Why word of mouth works better for niche products and ideas

0 comments | 1 shares

Estimated reading time: 5 minutes

Evan Sadler

January 28th, 2020

Why word of mouth works better for niche products and ideas

0 comments | 1 shares

Estimated reading time: 5 minutes

Imagine you learn about a concert through social media. You saw a friend post that she is excitedly planning to attend. How do you decide whether you want to go? Does it matter whether the concert is a popular artist performing in a major arena or an indie band performing in a neighbourhood venue? The analysis in my paper suggests that it should. If you like concerts better when more friends show up, then your friend’s enthusiasm should be a strong tick in the plus column. However, if the artist is famous and popular, you might start to wonder why your other friends haven’t posted yet. Maybe they’re just not that interested. If it’s the indie band we’re talking about, it’s more likely your other friends just haven’t heard about it yet. If you post that you’re going, you might induce more of them to come.

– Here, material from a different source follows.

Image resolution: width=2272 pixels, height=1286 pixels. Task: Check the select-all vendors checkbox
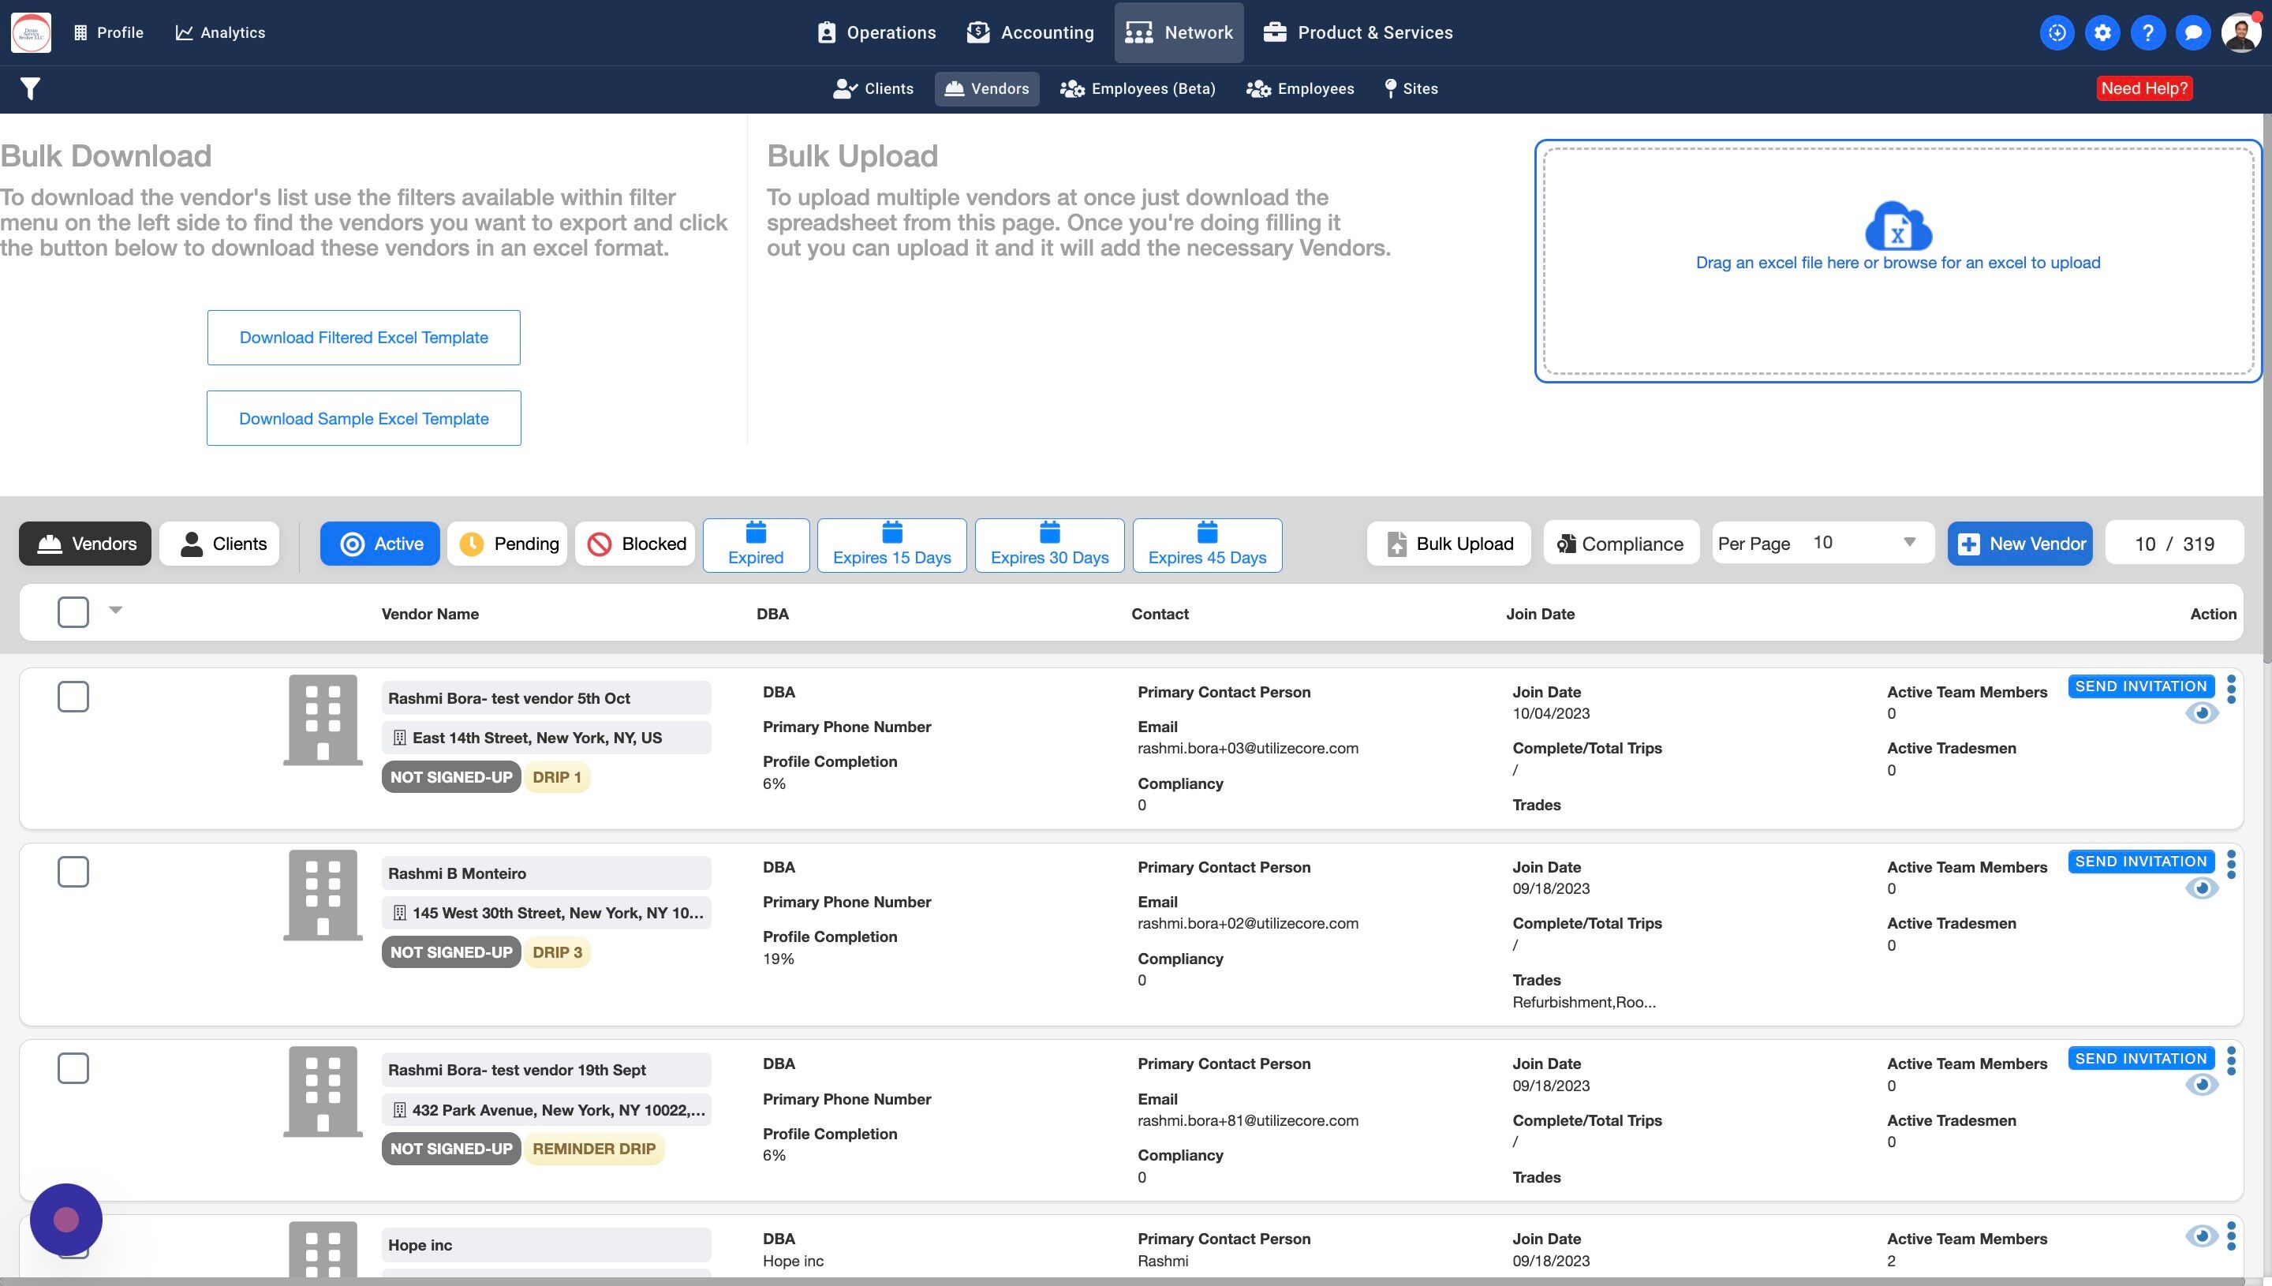click(73, 612)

Suppose instead that you learn about the concert from a poster. How does your thinking change? On balance, your average friend might be more inclined to see a popular artist. Absent the social media post, you might be sceptical whether any of your friends will go to the indie concert. This kind of reasoning has implications for how advertisers should promote their products. In some cases — like the popular artist concert — learning through word of mouth provides relatively little information about others’ plans. It might even be a negative signal. When interest is less expected, word of mouth can help friends coordinate, spreading awareness of others’ intentions.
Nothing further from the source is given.